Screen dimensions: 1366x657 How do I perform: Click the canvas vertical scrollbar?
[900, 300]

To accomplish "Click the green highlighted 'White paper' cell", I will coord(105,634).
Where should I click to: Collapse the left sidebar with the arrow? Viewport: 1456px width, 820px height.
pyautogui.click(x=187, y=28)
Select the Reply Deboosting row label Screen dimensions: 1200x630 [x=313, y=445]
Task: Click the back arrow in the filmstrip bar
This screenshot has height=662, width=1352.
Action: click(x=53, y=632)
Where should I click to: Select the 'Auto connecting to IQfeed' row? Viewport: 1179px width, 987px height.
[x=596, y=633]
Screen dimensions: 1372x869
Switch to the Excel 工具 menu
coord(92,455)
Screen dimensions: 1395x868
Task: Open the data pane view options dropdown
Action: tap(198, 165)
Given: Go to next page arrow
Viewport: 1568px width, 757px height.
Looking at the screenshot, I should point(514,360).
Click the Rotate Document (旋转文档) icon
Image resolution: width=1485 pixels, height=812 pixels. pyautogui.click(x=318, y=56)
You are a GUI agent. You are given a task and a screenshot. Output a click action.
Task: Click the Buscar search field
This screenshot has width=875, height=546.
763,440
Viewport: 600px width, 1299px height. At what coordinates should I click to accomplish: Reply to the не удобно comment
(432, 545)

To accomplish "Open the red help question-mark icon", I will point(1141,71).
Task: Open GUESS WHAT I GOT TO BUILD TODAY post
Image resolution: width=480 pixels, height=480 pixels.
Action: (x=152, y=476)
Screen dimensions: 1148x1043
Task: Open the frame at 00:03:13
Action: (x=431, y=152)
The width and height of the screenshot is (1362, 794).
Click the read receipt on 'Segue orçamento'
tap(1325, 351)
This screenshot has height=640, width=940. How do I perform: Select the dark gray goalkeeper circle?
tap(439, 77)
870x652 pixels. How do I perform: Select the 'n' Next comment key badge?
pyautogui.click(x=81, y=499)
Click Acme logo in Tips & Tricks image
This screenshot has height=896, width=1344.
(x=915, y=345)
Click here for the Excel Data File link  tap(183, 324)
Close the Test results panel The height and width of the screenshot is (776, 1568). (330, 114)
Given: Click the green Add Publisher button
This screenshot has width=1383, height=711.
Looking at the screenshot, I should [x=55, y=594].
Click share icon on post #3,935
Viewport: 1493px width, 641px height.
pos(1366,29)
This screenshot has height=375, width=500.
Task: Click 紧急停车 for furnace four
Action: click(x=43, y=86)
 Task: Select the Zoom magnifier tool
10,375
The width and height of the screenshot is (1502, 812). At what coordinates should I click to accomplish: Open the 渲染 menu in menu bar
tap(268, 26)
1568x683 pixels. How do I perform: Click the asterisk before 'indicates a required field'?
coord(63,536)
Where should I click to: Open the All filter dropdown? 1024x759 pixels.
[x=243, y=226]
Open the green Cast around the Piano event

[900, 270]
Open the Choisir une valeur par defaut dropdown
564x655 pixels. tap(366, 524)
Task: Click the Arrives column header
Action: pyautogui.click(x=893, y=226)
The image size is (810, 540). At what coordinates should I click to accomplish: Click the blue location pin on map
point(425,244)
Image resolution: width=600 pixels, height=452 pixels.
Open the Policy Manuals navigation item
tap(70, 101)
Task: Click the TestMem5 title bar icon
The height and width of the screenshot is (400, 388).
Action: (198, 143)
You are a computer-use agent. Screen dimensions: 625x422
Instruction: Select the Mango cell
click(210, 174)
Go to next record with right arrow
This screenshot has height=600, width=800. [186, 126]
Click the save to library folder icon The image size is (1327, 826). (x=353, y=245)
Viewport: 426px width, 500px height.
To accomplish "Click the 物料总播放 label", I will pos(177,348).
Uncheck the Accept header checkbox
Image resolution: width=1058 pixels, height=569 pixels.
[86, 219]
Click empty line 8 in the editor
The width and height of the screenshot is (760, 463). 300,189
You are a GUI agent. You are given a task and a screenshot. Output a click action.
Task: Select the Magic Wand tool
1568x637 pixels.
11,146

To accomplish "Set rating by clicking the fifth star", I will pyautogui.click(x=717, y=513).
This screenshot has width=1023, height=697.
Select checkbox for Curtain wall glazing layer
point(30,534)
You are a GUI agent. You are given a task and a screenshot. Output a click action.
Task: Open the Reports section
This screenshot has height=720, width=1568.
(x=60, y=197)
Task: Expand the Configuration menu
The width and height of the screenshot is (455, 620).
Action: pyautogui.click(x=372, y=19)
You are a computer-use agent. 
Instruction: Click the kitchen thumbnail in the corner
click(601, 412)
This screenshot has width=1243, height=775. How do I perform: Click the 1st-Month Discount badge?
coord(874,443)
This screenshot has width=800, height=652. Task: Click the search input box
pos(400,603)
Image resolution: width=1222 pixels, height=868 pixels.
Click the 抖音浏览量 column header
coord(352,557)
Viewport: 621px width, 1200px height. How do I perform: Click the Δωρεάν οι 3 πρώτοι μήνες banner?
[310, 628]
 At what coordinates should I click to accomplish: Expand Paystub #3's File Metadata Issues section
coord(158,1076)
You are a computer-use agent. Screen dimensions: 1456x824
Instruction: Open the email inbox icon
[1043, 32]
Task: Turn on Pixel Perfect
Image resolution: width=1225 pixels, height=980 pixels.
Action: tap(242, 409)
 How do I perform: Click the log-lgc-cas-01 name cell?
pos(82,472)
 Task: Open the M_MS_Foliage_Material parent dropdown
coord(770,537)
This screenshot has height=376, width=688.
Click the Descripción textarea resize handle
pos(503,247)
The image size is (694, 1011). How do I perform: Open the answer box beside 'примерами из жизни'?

....

Given task:
Reproduce all of the material above, line for line and without any change.

Complete output:
Screen dimensions: 1366x657 How do I perform: Click the canvas vertical scrollbar?
[900, 300]

To accomplish "Click the green highlighted 'White paper' cell", I will coord(105,634).
Where should I click to: Collapse the left sidebar with the arrow? Viewport: 1456px width, 820px height.
pyautogui.click(x=187, y=28)
Select the Reply Deboosting row label Screen dimensions: 1200x630 [x=313, y=445]
Task: Click the back arrow in the filmstrip bar
This screenshot has height=662, width=1352.
Action: click(x=53, y=632)
Where should I click to: Select the 'Auto connecting to IQfeed' row? Viewport: 1179px width, 987px height.
[x=596, y=633]
Screen dimensions: 1372x869
Switch to the Excel 工具 menu
coord(92,455)
Screen dimensions: 1395x868
Task: Open the data pane view options dropdown
Action: tap(198, 165)
Given: Go to next page arrow
Viewport: 1568px width, 757px height.
Looking at the screenshot, I should point(514,360).
Click the Rotate Document (旋转文档) icon
Image resolution: width=1485 pixels, height=812 pixels. pyautogui.click(x=318, y=56)
You are a GUI agent. You are given a task and a screenshot. Output a click action.
Task: Click the Buscar search field
This screenshot has width=875, height=546.
763,440
Viewport: 600px width, 1299px height. At what coordinates should I click to accomplish: Reply to the не удобно comment
(432, 545)

To accomplish "Open the red help question-mark icon", I will point(1141,71).
Task: Open GUESS WHAT I GOT TO BUILD TODAY post
Image resolution: width=480 pixels, height=480 pixels.
Action: (x=152, y=476)
Screen dimensions: 1148x1043
Task: Open the frame at 00:03:13
Action: (x=431, y=152)
The width and height of the screenshot is (1362, 794).
Click the read receipt on 'Segue orçamento'
tap(1325, 351)
This screenshot has height=640, width=940. How do I perform: Select the dark gray goalkeeper circle?
tap(439, 77)
870x652 pixels. How do I perform: Select the 'n' Next comment key badge?
pyautogui.click(x=81, y=499)
Click Acme logo in Tips & Tricks image
This screenshot has height=896, width=1344.
(x=915, y=345)
Click here for the Excel Data File link  tap(183, 324)
Close the Test results panel The height and width of the screenshot is (776, 1568). (330, 114)
Given: Click the green Add Publisher button
This screenshot has width=1383, height=711.
Looking at the screenshot, I should [x=55, y=594].
Click share icon on post #3,935
Viewport: 1493px width, 641px height.
pos(1366,29)
This screenshot has height=375, width=500.
Task: Click 紧急停车 for furnace four
Action: click(x=43, y=86)
 Task: Select the Zoom magnifier tool
10,375
The width and height of the screenshot is (1502, 812). At what coordinates should I click to accomplish: Open the 渲染 menu in menu bar
tap(268, 26)
1568x683 pixels. How do I perform: Click the asterisk before 'indicates a required field'?
coord(63,536)
Where should I click to: Open the All filter dropdown? 1024x759 pixels.
[x=243, y=226]
Open the green Cast around the Piano event

[900, 270]
Open the Choisir une valeur par defaut dropdown
564x655 pixels. tap(366, 524)
Task: Click the Arrives column header
Action: pyautogui.click(x=893, y=226)
The image size is (810, 540). At what coordinates should I click to accomplish: Click the blue location pin on map
point(425,244)
Image resolution: width=600 pixels, height=452 pixels.
Open the Policy Manuals navigation item
tap(70, 101)
Task: Click the TestMem5 title bar icon
The height and width of the screenshot is (400, 388).
Action: (198, 143)
You are a computer-use agent. Screen dimensions: 625x422
Instruction: Select the Mango cell
click(210, 174)
Go to next record with right arrow
This screenshot has height=600, width=800. [186, 126]
Click the save to library folder icon The image size is (1327, 826). (x=353, y=245)
Viewport: 426px width, 500px height.
To accomplish "Click the 物料总播放 label", I will pos(177,348).
Uncheck the Accept header checkbox
Image resolution: width=1058 pixels, height=569 pixels.
[86, 219]
Click empty line 8 in the editor
The width and height of the screenshot is (760, 463). 300,189
You are a GUI agent. You are given a task and a screenshot. Output a click action.
Task: Select the Magic Wand tool
1568x637 pixels.
11,146

To accomplish "Set rating by clicking the fifth star", I will pyautogui.click(x=717, y=513).
This screenshot has width=1023, height=697.
Select checkbox for Curtain wall glazing layer
point(30,534)
You are a GUI agent. You are given a task and a screenshot. Output a click action.
Task: Open the Reports section
This screenshot has height=720, width=1568.
(x=60, y=197)
Task: Expand the Configuration menu
The width and height of the screenshot is (455, 620).
Action: pyautogui.click(x=372, y=19)
You are a computer-use agent. 
Instruction: Click the kitchen thumbnail in the corner
click(601, 412)
This screenshot has width=1243, height=775. How do I perform: Click the 1st-Month Discount badge?
coord(874,443)
This screenshot has width=800, height=652. Task: Click the search input box
pos(400,603)
Image resolution: width=1222 pixels, height=868 pixels.
Click the 抖音浏览量 column header
coord(352,557)
Viewport: 621px width, 1200px height. How do I perform: Click the Δωρεάν οι 3 πρώτοι μήνες banner?
[310, 628]
 At what coordinates should I click to accomplish: Expand Paystub #3's File Metadata Issues section
coord(158,1076)
You are a computer-use agent. Screen dimensions: 1456x824
Instruction: Open the email inbox icon
[1043, 32]
Task: Turn on Pixel Perfect
Image resolution: width=1225 pixels, height=980 pixels.
Action: tap(242, 409)
 How do I perform: Click the log-lgc-cas-01 name cell?
pos(82,472)
 Task: Open the M_MS_Foliage_Material parent dropdown
coord(770,537)
This screenshot has height=376, width=688.
Click the Descripción textarea resize handle
pos(503,247)
The image size is (694, 1011). How do I perform: Open the answer box beside 'примерами из жизни'?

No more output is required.